(Work order)
All lines from the one containing "Instruction: Check the Select all checkbox" through the end of the data below are to be repeated exactly, with pictures left out.

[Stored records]
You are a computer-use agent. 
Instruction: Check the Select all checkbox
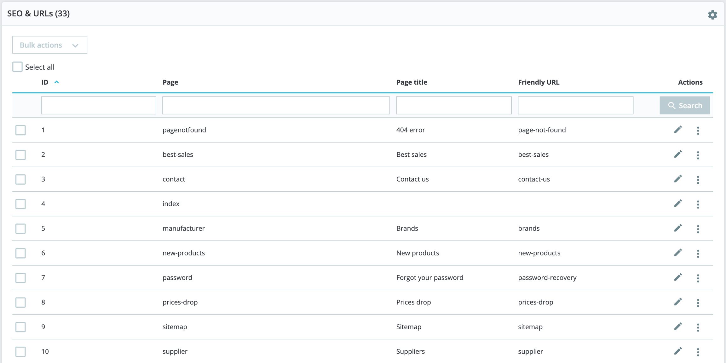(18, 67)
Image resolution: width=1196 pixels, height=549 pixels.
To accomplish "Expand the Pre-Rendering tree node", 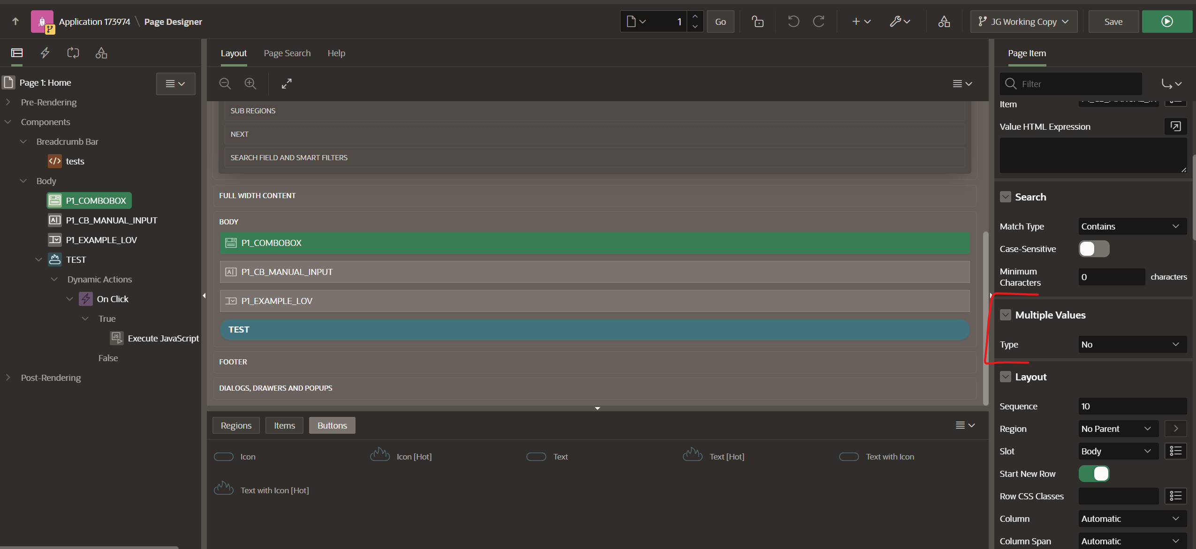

(Output for this exercise)
Instruction: Check the Select all checkbox
(18, 67)
Image resolution: width=1196 pixels, height=549 pixels.
To accomplish "Expand the Pre-Rendering tree node", 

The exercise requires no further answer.